Back to the Drawing Board for the Four-Day Work Week

Today, the Canadian National Broadcaster, which maintains transmission facilities for its citizens in Cascadia, aired a call-in show about the pros and cons (well, pros) of a 4-day work week. You can listen to it here. I listened to half of it on my long, long drive home from training a new farm manager how to thin these little apples:


Then I turned it off. Talk about a slap in the face. See, here’s the thing. If you want organic fruit (and I hope you do), you have, optimally, three weeks to thin your little baby apples, in order to get a crop next year. Otherwise, you get apples every second year. You can cheat a week or two, but not much, and fudging the timing comes with risk. The thinning takes a long, long time. 80% of the apples must be removed, in specific patterns, to get an optimal crop this year and an optimal crop next year. To get all this done, a four-day work week doesn’t cut it, when labour is in short supply and skilled labour even less so. So, if you want a four-day work week, it is predicated on others not having one, and to blithely discuss the increased leisure benefits of a shortened work week, and a related increase in productivity during those 4 days, is just ethically and socially untenable when your fellow citizens are excluded from that, the ones whose partner is the living Earth, where timing is determined by a solar clock, not by a human one. The ultimate solution might be to have an increased pool of farm labourers, but for that to happen, wages would have to increase, food-selling systems would have to change, and land use patterns would have to be transformed.

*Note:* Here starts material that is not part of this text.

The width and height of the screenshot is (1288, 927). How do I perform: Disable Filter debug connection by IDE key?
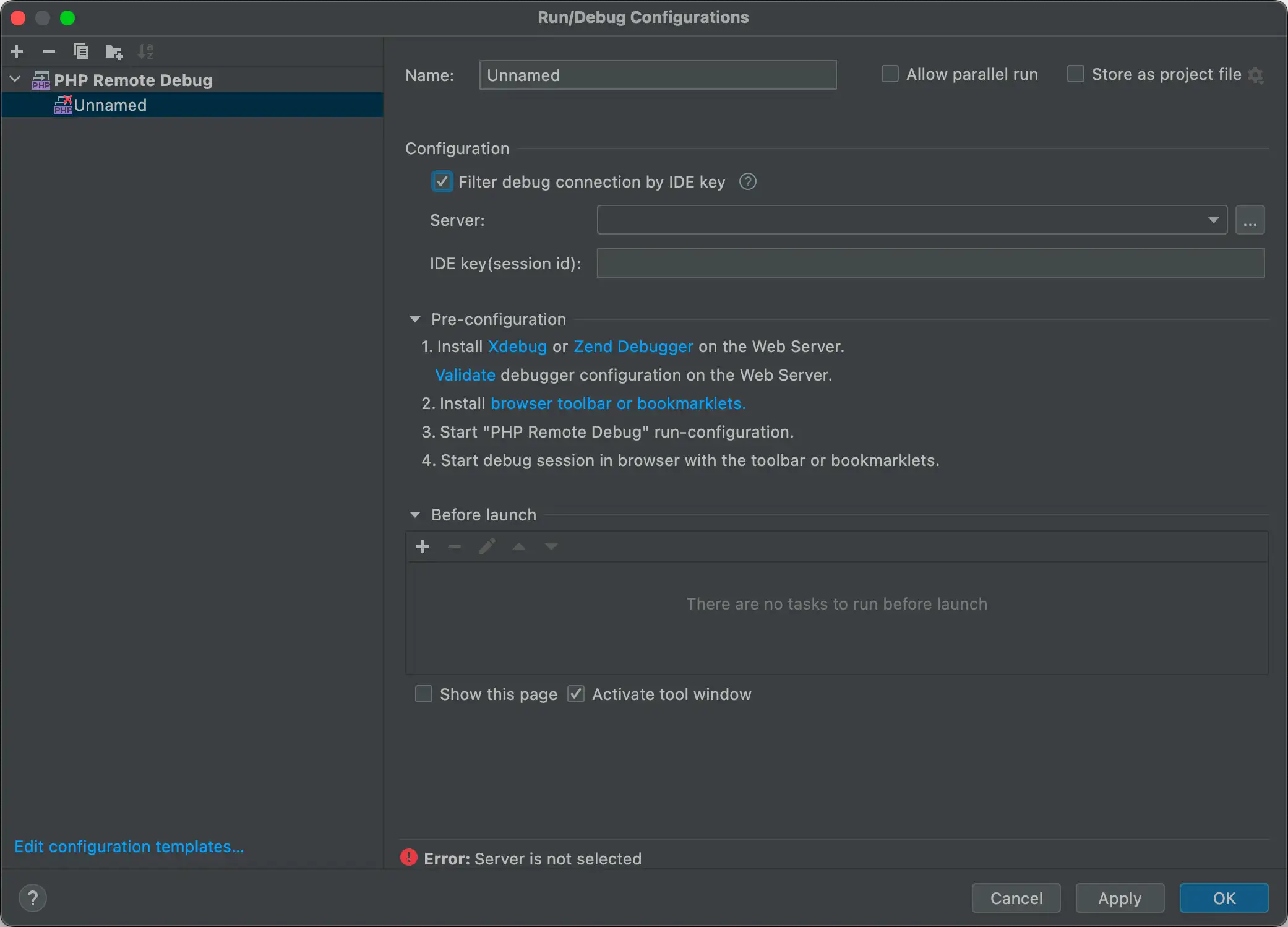coord(442,181)
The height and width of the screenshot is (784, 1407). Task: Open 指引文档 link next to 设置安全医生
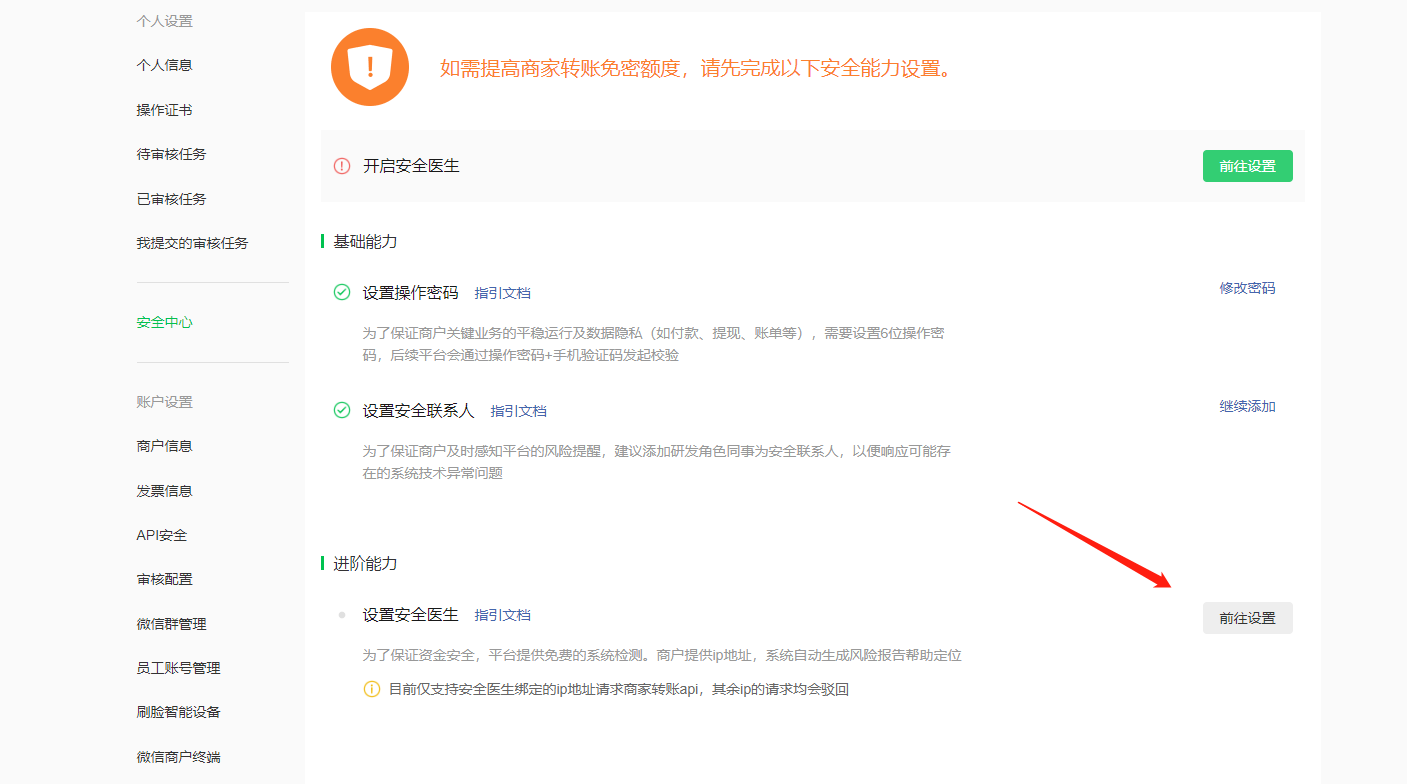tap(502, 615)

I’m all for that, but in the meantime let’s remember that working by a solar clock, with the timing being out of your hands or control, is an honour and a pleasure. If urban life denies people that, that’s the issue that must be addressed, not the artificial shortening of a solar week. Of course, you can use eat non-organic apples, where the blossoms are poisoned off (to deny people labour and, with the savings, to compete in an unethical food supply system).

Yes, the dwarf trees are to deny people labour as well, and to satisfy the banking system, that wouldn’t bankroll farming if it didn’t concentrate capital in as few hands as possible. So, if you want a four-day work week, change the banking system first, would you? Either that, or volunteer to help a farmer. The planet asks nothing less of us.

4 replies »

  1. Yes, “volunteer to help a farmer.” When I was “cut” to a three-day work week for a good part of a year, I helped a neighbouring plow snow, disc the fields, rake hay, take down old fences and put in new ones, etc. Actually, if it hadn’t been for the situation that limited me to the three-day week (we were dirt poor, though soil-rich–it would have been ideal.


  2. Living on the land is a 24/7/365 commitment. Like being a parent of people or animals. You sink your soul into it. It’s hard sometimes and rewarding in oh so many little ways. Much better for the soul than 40 hour a week cubicle life.


      • Mind you (he laughs), Jaon is a nice name, too. My Aunt Joan would have a good laugh with us, if she were still here. Hopefully, she is laughing along in spirit.